The Beauty of Learning on Historic Land

February 24, 2016
By Natalie Orenstein

A new partnership helps connect students and educators to some of our country’s lesser-known national park resources, and become stronger writers in the process.

The National Park Service’s Cris Constantine wouldn’t blame a teenager for being bored on tours at historic sites.

Yet when a group of high school students from the Philadelphia Writing Project recently visited Independence Hall—the site where both the Constitution and the Declaration of Independence were adopted—the students were anything but.

Learning about the colonists’ struggle for representation and independence from Britain, the students immediately drew parallels to their own lives, said Constantine, who is the education program manager for the National Park Service’s Northeast Region. Some students were able to connect the colonialist history to the present-day Black Lives Matter movement, for example, as well as to their own adolescent struggles to feel independent.

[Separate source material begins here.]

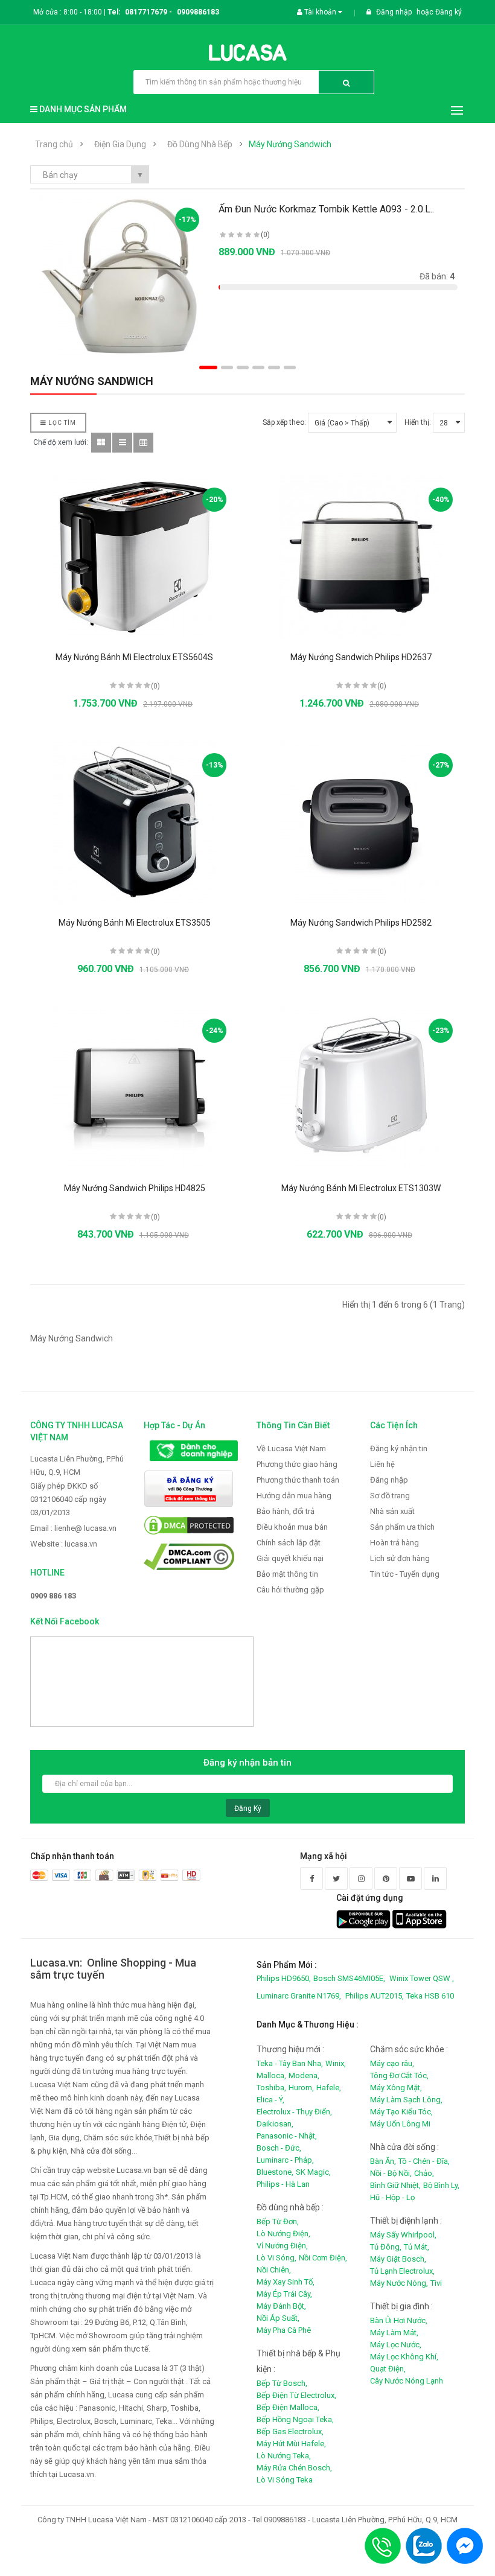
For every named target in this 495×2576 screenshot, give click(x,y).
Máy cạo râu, (392, 2063)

This work is part of a national movement to help Americans, and young people specifically, make their own personal connections to public lands. The National Park Service turns 100 this August, and has launched a campaign to help all Americans “find their park.” This work includes educational outreach and the Every Kid in a Park initiative, which is providing free passes to national parks to every 4th grader (and their families) this year.

A park ranger guides Philadelphia Writing Project students around Independence Hall. Photo/Thom Carroll Photography

A park ranger guides Philadelphia Writing Project students around Independence Hall. Photo/ Thom Carroll Photography

“The approach we are taking—to connect students and teachers to National Park Service sites, stories, and primary source documents,” said Constantine, “helps build upon the national movement of engagement and support.”

Constantine says she’s seen firsthand how educators can enrich a history curriculum by asking students to grapple with real ideas based in historical record. Asking students to explore the meaning of independence in their own lives, for example, when studying the Declaration of Independence, can result in deeper learning that students are more personally connected to.

The teenagers in Philadelphia are part of a growing partnership between the National Park Service (NPS) and the National Writing Project (NWP) designed to bolster learning opportunities within the national parks and reach more young visitors and educators. The two organizations are working on projects at 10 national park sites—many of which are not actually parks at all, but national historic sites.

The collaborations look different from site to site, and serve different age groups, but each uses a historical park as a platform for place-based, hands-on learning. The activities differ, but all partnerships involve writing or digital literacy exercises inspired by historical events, usually incorporating the park’s resources. Students in Philadelphia, for example, write their own “declarations” (for gun control, say), grapple with big questions like “What does freedom look like?” and learn how to “read” the portraits hanging on the walls at Independence Hall. They share their writing on a blog at the National Park Service website where they can comment on their classmates’ work.

“We’ve seen students walk away and say: My voice matters,” she said. The alternative, taking students on a guided tour and then testing their knowledge, is, according to Constantine, “very 20th century,” and less impactful.

“We’re really trying to foster that sense of inquiry and questioning, so students can approach the primary sources and uncover some of the untold stories not readily apparent at first glance,” said Mary Buckelew, director of the Pennsylvania Writing and Literature Project, which partners with the Valley Forge National Historical Park, in an NWP Radio broadcast. The park hosts a two-week reading and writing summer camp for Elementary school students each summer, where students watch historical reenactments and read original documents about African-American soldiers and Native Americans in the Revolutionary War.

And they aren’t just reading printouts of these resources at their desks.

“The park experience gives students the opportunity to have an authentic learning experience as they step onto a historical land or in the footsteps of historical figures,” said Suzanne Norris, park ranger at the Roosevelt-Vanderbilt National Historic Sites in New York, which partners with the Hudson Valley Writing Project to host a summer writing camp for middle school students. “The greatest accomplishment for me is helping the students realize they can have a voice through writing.” She recalled one student’s short story about FDR, told from the perspective of a tree on the land.

Some of the Northeast partnerships focus on students, but many also offer robust professional development opportunities for educators, to help them develop place-based curriculums that make use of local historical resources.

“All of these national parks are wonderful, underused resources for educators,” said Cate Lamb from the Green Mountain Writing Project in Vermont. “They’re full of these wonderful park rangers and education outreach people who are happy to work with us and change the way we think about teaching and teaching writing—and become writers alongside us.”

Constantine said the benefit is mutual. She and her colleagues too often develop educational programming without the benefit of educator partnerships. Now, they have access to teachers’ perspectives and NWP resources.

The NPS facilitated a week-long session during last summer’s Connected Learning Massive Open Online Collaboration (CLMOOC), a summer professional development program for educators. The idea for the NPS week was to inspire teachers to find learning opportunities outside the classroom. In one activity, participants created a Google map of parks, museums, monuments, and other opportunities for learning in their own communities. Constantine said she learned as much as she taught.

“When you open up and let other people in to play with your content and contribute something, you see your resources in a different light.” she said.

For example? “It’s okay to put googly eyes on Ben Franklin,” she said.